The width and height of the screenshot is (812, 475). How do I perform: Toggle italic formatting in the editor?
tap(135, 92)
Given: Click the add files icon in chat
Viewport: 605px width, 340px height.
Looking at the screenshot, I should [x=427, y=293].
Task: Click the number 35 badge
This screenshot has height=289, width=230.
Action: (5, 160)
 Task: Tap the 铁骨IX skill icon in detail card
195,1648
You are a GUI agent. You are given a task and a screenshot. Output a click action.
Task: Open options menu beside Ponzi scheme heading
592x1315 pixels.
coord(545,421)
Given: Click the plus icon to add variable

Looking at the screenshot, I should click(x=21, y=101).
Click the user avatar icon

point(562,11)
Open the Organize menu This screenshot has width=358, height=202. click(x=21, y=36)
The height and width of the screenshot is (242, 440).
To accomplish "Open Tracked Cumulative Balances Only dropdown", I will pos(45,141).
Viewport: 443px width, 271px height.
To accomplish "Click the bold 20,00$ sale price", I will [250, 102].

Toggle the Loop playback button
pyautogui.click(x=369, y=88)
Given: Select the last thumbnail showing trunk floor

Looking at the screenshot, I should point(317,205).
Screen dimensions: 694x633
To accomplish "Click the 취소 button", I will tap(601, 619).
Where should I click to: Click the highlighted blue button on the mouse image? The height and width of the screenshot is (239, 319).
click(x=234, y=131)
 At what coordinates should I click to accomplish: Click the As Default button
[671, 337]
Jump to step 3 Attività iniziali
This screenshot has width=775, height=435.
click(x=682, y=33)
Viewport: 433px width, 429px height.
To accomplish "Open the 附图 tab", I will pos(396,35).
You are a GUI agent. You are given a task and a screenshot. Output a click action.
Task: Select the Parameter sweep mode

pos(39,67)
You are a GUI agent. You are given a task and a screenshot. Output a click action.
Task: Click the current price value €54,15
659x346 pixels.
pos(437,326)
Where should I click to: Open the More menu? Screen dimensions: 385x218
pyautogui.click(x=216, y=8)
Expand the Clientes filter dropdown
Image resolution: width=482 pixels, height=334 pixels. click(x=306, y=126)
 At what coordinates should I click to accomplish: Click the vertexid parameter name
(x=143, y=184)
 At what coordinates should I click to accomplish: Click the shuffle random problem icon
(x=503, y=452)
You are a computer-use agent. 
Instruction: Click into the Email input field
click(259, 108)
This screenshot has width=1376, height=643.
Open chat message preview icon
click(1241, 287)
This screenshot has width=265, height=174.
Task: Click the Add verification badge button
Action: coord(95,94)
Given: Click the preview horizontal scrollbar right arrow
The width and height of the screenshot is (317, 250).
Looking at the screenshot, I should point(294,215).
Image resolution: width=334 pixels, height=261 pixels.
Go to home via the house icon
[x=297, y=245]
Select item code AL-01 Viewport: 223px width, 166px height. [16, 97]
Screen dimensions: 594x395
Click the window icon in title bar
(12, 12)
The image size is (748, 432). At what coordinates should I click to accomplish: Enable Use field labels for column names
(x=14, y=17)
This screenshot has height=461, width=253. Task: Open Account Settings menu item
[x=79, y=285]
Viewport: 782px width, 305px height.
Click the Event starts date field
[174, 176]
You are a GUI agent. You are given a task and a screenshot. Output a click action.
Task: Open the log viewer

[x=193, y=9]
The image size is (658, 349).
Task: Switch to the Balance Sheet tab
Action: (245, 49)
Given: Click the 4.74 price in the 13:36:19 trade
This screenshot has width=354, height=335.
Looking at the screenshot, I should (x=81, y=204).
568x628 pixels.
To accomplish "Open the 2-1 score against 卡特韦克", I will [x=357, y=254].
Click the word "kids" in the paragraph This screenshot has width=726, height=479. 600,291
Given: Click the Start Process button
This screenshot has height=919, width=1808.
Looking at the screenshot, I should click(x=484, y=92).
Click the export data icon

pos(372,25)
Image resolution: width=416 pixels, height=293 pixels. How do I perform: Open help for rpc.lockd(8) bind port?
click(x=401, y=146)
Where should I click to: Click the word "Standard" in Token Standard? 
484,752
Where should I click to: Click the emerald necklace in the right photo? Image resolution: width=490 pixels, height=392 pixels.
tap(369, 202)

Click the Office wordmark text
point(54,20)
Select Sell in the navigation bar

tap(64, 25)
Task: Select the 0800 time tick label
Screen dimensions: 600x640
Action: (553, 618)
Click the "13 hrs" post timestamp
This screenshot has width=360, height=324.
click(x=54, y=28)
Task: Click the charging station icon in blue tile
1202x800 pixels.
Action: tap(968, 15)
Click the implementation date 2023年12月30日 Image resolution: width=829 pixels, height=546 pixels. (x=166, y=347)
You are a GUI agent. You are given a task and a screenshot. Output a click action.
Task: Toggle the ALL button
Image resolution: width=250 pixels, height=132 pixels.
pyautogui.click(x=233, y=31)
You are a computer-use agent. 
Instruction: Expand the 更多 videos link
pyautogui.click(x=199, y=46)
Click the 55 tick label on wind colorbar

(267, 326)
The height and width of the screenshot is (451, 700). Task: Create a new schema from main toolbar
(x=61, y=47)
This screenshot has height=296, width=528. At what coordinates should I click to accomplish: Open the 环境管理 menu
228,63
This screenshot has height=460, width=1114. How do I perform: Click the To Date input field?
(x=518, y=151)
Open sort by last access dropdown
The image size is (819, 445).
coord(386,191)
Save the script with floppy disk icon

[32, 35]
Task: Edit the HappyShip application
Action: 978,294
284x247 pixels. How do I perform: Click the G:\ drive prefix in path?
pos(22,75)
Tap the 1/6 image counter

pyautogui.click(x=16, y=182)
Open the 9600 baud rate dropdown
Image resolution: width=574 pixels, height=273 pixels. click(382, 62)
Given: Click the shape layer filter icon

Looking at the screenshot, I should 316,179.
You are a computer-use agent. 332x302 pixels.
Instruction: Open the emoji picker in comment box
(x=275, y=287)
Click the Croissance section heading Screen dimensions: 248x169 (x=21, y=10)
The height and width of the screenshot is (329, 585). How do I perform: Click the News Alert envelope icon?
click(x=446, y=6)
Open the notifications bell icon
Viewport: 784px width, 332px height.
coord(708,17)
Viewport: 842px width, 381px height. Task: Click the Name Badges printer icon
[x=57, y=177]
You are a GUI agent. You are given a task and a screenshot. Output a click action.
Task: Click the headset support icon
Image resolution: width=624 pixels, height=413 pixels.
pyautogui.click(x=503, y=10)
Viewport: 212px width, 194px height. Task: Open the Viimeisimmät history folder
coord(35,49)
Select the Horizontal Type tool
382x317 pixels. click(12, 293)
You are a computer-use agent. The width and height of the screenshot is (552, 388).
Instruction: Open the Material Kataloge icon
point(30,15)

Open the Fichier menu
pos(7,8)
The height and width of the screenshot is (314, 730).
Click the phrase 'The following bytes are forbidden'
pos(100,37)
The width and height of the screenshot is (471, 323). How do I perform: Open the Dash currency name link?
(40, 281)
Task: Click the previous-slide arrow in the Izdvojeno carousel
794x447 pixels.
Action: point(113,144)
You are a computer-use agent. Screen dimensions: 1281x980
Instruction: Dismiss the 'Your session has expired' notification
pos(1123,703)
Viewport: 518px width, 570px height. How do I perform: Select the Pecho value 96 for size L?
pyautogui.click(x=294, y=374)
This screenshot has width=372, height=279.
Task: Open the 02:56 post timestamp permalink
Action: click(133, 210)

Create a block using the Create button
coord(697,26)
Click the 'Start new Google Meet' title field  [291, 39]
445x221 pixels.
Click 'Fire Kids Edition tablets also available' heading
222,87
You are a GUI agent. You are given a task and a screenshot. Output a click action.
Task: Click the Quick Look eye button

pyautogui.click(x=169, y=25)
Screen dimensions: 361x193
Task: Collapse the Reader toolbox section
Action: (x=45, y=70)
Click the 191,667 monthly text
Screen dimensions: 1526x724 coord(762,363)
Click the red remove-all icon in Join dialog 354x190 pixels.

[WHAT NEEDS TO BE DONE]: Reproduce the material precisely, including every line.

[REPLY TO THE EXERCISE]:
The width and height of the screenshot is (812, 475). How do I perform: Toggle italic formatting in the editor?
tap(135, 92)
Given: Click the add files icon in chat
Viewport: 605px width, 340px height.
Looking at the screenshot, I should [x=427, y=293].
Task: Click the number 35 badge
This screenshot has height=289, width=230.
Action: (5, 160)
 Task: Tap the 铁骨IX skill icon in detail card
195,1648
You are a GUI agent. You are given a task and a screenshot. Output a click action.
Task: Open options menu beside Ponzi scheme heading
592x1315 pixels.
coord(545,421)
Given: Click the plus icon to add variable

Looking at the screenshot, I should click(x=21, y=101).
Click the user avatar icon

point(562,11)
Open the Organize menu This screenshot has width=358, height=202. click(x=21, y=36)
The height and width of the screenshot is (242, 440).
To accomplish "Open Tracked Cumulative Balances Only dropdown", I will pos(45,141).
Viewport: 443px width, 271px height.
To accomplish "Click the bold 20,00$ sale price", I will [250, 102].

Toggle the Loop playback button
pyautogui.click(x=369, y=88)
Given: Select the last thumbnail showing trunk floor

Looking at the screenshot, I should point(317,205).
Screen dimensions: 694x633
To accomplish "Click the 취소 button", I will tap(601, 619).
Where should I click to: Click the highlighted blue button on the mouse image? The height and width of the screenshot is (239, 319).
click(x=234, y=131)
 At what coordinates should I click to accomplish: Click the As Default button
[671, 337]
Jump to step 3 Attività iniziali
This screenshot has width=775, height=435.
click(x=682, y=33)
Viewport: 433px width, 429px height.
To accomplish "Open the 附图 tab", I will pos(396,35).
You are a GUI agent. You are given a task and a screenshot. Output a click action.
Task: Select the Parameter sweep mode

pos(39,67)
You are a GUI agent. You are given a task and a screenshot. Output a click action.
Task: Click the current price value €54,15
659x346 pixels.
pos(437,326)
Where should I click to: Open the More menu? Screen dimensions: 385x218
pyautogui.click(x=216, y=8)
Expand the Clientes filter dropdown
Image resolution: width=482 pixels, height=334 pixels. click(x=306, y=126)
 At what coordinates should I click to accomplish: Click the vertexid parameter name
(x=143, y=184)
 At what coordinates should I click to accomplish: Click the shuffle random problem icon
(x=503, y=452)
You are a computer-use agent. 
Instruction: Click into the Email input field
click(259, 108)
This screenshot has width=1376, height=643.
Open chat message preview icon
click(1241, 287)
This screenshot has width=265, height=174.
Task: Click the Add verification badge button
Action: coord(95,94)
Given: Click the preview horizontal scrollbar right arrow
The width and height of the screenshot is (317, 250).
Looking at the screenshot, I should point(294,215).
Image resolution: width=334 pixels, height=261 pixels.
Go to home via the house icon
[x=297, y=245]
Select item code AL-01 Viewport: 223px width, 166px height. [16, 97]
Screen dimensions: 594x395
Click the window icon in title bar
(12, 12)
The image size is (748, 432). At what coordinates should I click to accomplish: Enable Use field labels for column names
(x=14, y=17)
This screenshot has height=461, width=253. Task: Open Account Settings menu item
[x=79, y=285]
Viewport: 782px width, 305px height.
Click the Event starts date field
[174, 176]
You are a GUI agent. You are given a task and a screenshot. Output a click action.
Task: Open the log viewer

[x=193, y=9]
The image size is (658, 349).
Task: Switch to the Balance Sheet tab
Action: (245, 49)
Given: Click the 4.74 price in the 13:36:19 trade
This screenshot has width=354, height=335.
Looking at the screenshot, I should (x=81, y=204).
568x628 pixels.
To accomplish "Open the 2-1 score against 卡特韦克", I will [x=357, y=254].
Click the word "kids" in the paragraph This screenshot has width=726, height=479. 600,291
Given: Click the Start Process button
This screenshot has height=919, width=1808.
Looking at the screenshot, I should click(x=484, y=92).
Click the export data icon

pos(372,25)
Image resolution: width=416 pixels, height=293 pixels. How do I perform: Open help for rpc.lockd(8) bind port?
click(x=401, y=146)
Where should I click to: Click the word "Standard" in Token Standard? 
484,752
Where should I click to: Click the emerald necklace in the right photo? Image resolution: width=490 pixels, height=392 pixels.
tap(369, 202)

Click the Office wordmark text
point(54,20)
Select Sell in the navigation bar

tap(64, 25)
Task: Select the 0800 time tick label
Screen dimensions: 600x640
Action: (553, 618)
Click the "13 hrs" post timestamp
This screenshot has width=360, height=324.
click(x=54, y=28)
Task: Click the charging station icon in blue tile
1202x800 pixels.
Action: tap(968, 15)
Click the implementation date 2023年12月30日 Image resolution: width=829 pixels, height=546 pixels. (x=166, y=347)
You are a GUI agent. You are given a task and a screenshot. Output a click action.
Task: Toggle the ALL button
Image resolution: width=250 pixels, height=132 pixels.
pyautogui.click(x=233, y=31)
You are a computer-use agent. 
Instruction: Expand the 更多 videos link
pyautogui.click(x=199, y=46)
Click the 55 tick label on wind colorbar

(267, 326)
The height and width of the screenshot is (451, 700). Task: Create a new schema from main toolbar
(x=61, y=47)
This screenshot has height=296, width=528. At what coordinates should I click to accomplish: Open the 环境管理 menu
228,63
This screenshot has height=460, width=1114. How do I perform: Click the To Date input field?
(x=518, y=151)
Open sort by last access dropdown
The image size is (819, 445).
coord(386,191)
Save the script with floppy disk icon

[32, 35]
Task: Edit the HappyShip application
Action: 978,294
284x247 pixels. How do I perform: Click the G:\ drive prefix in path?
pos(22,75)
Tap the 1/6 image counter

pyautogui.click(x=16, y=182)
Open the 9600 baud rate dropdown
Image resolution: width=574 pixels, height=273 pixels. click(382, 62)
Given: Click the shape layer filter icon

Looking at the screenshot, I should 316,179.
You are a computer-use agent. 332x302 pixels.
Instruction: Open the emoji picker in comment box
(x=275, y=287)
Click the Croissance section heading Screen dimensions: 248x169 (x=21, y=10)
The height and width of the screenshot is (329, 585). How do I perform: Click the News Alert envelope icon?
click(x=446, y=6)
Open the notifications bell icon
Viewport: 784px width, 332px height.
coord(708,17)
Viewport: 842px width, 381px height. Task: Click the Name Badges printer icon
[x=57, y=177]
You are a GUI agent. You are given a task and a screenshot. Output a click action.
Task: Click the headset support icon
Image resolution: width=624 pixels, height=413 pixels.
pyautogui.click(x=503, y=10)
Viewport: 212px width, 194px height. Task: Open the Viimeisimmät history folder
coord(35,49)
Select the Horizontal Type tool
382x317 pixels. click(12, 293)
You are a computer-use agent. The width and height of the screenshot is (552, 388).
Instruction: Open the Material Kataloge icon
point(30,15)

Open the Fichier menu
pos(7,8)
The height and width of the screenshot is (314, 730).
Click the phrase 'The following bytes are forbidden'
pos(100,37)
The width and height of the screenshot is (471, 323). How do I perform: Open the Dash currency name link?
(40, 281)
Task: Click the previous-slide arrow in the Izdvojeno carousel
794x447 pixels.
Action: point(113,144)
You are a computer-use agent. Screen dimensions: 1281x980
Instruction: Dismiss the 'Your session has expired' notification
pos(1123,703)
Viewport: 518px width, 570px height. How do I perform: Select the Pecho value 96 for size L?
pyautogui.click(x=294, y=374)
This screenshot has width=372, height=279.
Task: Open the 02:56 post timestamp permalink
Action: click(133, 210)

Create a block using the Create button
coord(697,26)
Click the 'Start new Google Meet' title field  [291, 39]
445x221 pixels.
Click 'Fire Kids Edition tablets also available' heading
222,87
You are a GUI agent. You are given a task and a screenshot. Output a click action.
Task: Click the Quick Look eye button

pyautogui.click(x=169, y=25)
Screen dimensions: 361x193
Task: Collapse the Reader toolbox section
Action: (x=45, y=70)
Click the 191,667 monthly text
Screen dimensions: 1526x724 coord(762,363)
Click the red remove-all icon in Join dialog 354x190 pixels.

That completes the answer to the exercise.